## TASK REQUIREMENTS
(1) Answer these questions about the mailing-list thread on MVCC configuration, one per line:
(a) What kind of cache does Yakov propose asking the user to switch to?
(b) In Vladimir's audit table example, at what time does the user perform "Update something"?
(c) In his later reply to Yakov, what does Vladimir say his example is about adding to ATOMIC cache?
(2) Carry on the mailing-list thread on MVCC configuration from the point where the text stops.

## EXCERPTED TEXT
Re: MVCC configuration

Vladimir, I think we can ask user to switch to transactional cache to
support your example. Otherwise, it seems we are turning atomic caches to
tx implicitly.

--Yakov

2017-09-18 13:49 GMT+03:00 Vladimir Ozerov <[hidden email]>:

> Semen,
>
> Consider use case of some audit table where I log user actions over time.
> Every actions is a put to ATOMIC cache. User interacts with my application,
> and performs the following set of actions:
> 1. 08:00 MSK -> LOGIN
> 2. 08:10 MSK -> Update something
> 3. 08:20 MSK -> LOGUT
>
> If MVCC is there, whenever I query all actions performed by the user, I
> would see either {}, {1}, {1, 2} or {1, 2, 3}
> Without MVCC I can see weird things, such as {1, 3} or {2}, or whatsoever.
>
> Vladimir.
>
>
> On Mon, Sep 18, 2017 at 1:41 PM, Semyon Boikov <[hidden email]>
> wrote:
>
> > Guys,
> >
> > I do not really understand mvcc for atomic cache, could you please
> provide
> > some real use case.
> >
> > Thank you
> >
> > On Mon, Sep 18, 2017 at 1:37 PM, Yakov Zhdanov <[hidden email]>
> > wrote:
> >
> > > Ouch... of course it makes sense for atomic caches. Seems I am not
> fully
> > > switched on after weekend =)
> > >
> > > Agree on other points.
> > >
> > > --Yakov
> > >
> >
>

Vladimir Ozerov

Re: MVCC configuration

Yakov,

I would say that my example is not about adding transactions to ATOMIC
cache, but rather about adding consistent snapshots to it.

On Mon, Sep 18, 2017 at 1:59 PM, Yakov Zhdanov <[hidden email]> wrote:

> Vladimir, I think we can ask user to switch to transactional cache to
> support your example. Otherwise, it seems we are turning atomic caches to
> tx implicitly.
>
> --Yakov
>
> 2017-09-18 13:49 GMT+03:00 Vladimir Ozerov <[hidden email]>:
>
> > Semen,
> >
> > Consider use case of some audit table where I log user actions over time.

## COLLECTED DATA
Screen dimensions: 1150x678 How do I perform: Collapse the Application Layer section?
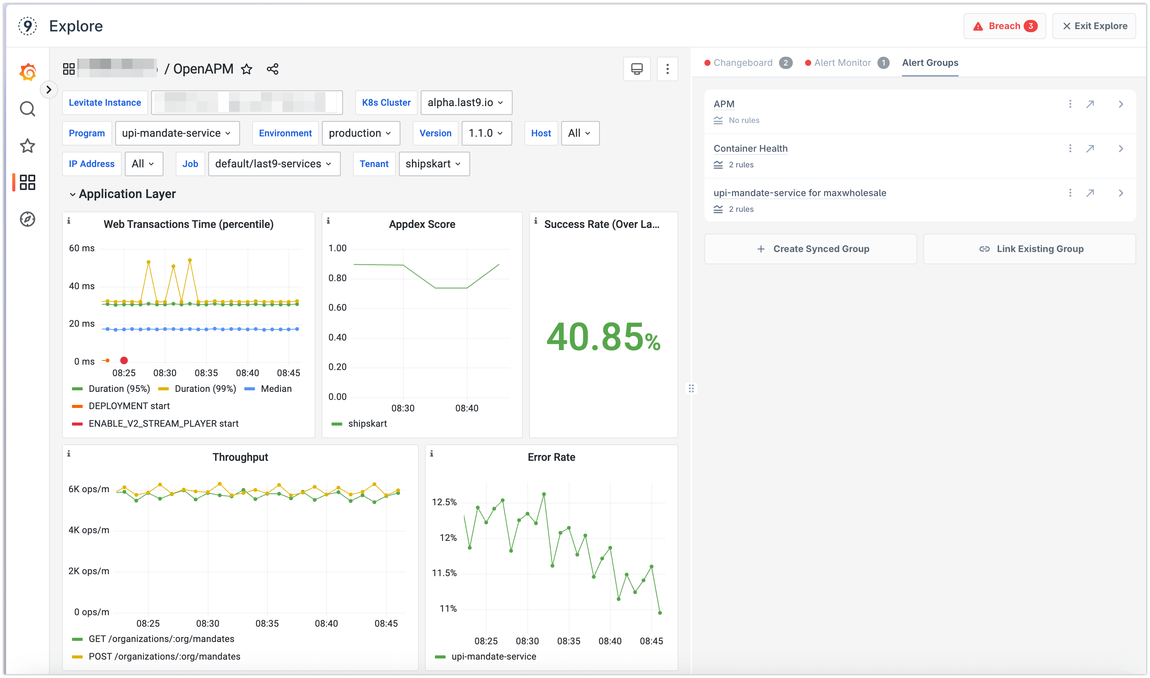(x=73, y=194)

## IN RESPONSE
(1)
(a) Yakov proposes asking the user to switch to a transactional cache.
(b) The user performs "Update something" at 08:10 MSK.
(c) Vladimir says his example is about adding consistent snapshots to ATOMIC cache.

(2)
> > Every actions is a put to ATOMIC cache. User interacts with my
> application,
> > and performs the following set of actions:
> > 1. 08:00 MSK -> LOGIN
> > 2. 08:10 MSK -> Update something
> > 3. 08:20 MSK -> LOGUT
> >
> > If MVCC is there, whenever I query all actions performed by the user, I
> > would see either {}, {1}, {1, 2} or {1, 2, 3}
> > Without MVCC I can see weird things, such as {1, 3} or {2}, or
> whatsoever.
> >
> > Vladimir.
> >
> >
> > On Mon, Sep 18, 2017 at 1:41 PM, Semyon Boikov <[hidden email]>
> > wrote:
> >
> > > Guys,
> > >
> > > I do not really understand mvcc for atomic cache, could you please
> > provide
> > > some real use case.
> > >
> > > Thank you
> > >
> > > On Mon, Sep 18, 2017 at 1:37 PM, Yakov Zhdanov <[hidden email]>
> > > wrote:
> > >
> > > > Ouch... of course it makes sense for atomic caches. Seems I am not
> > fully
> > > > switched on after weekend =)
> > > >
> > > > Agree on other points.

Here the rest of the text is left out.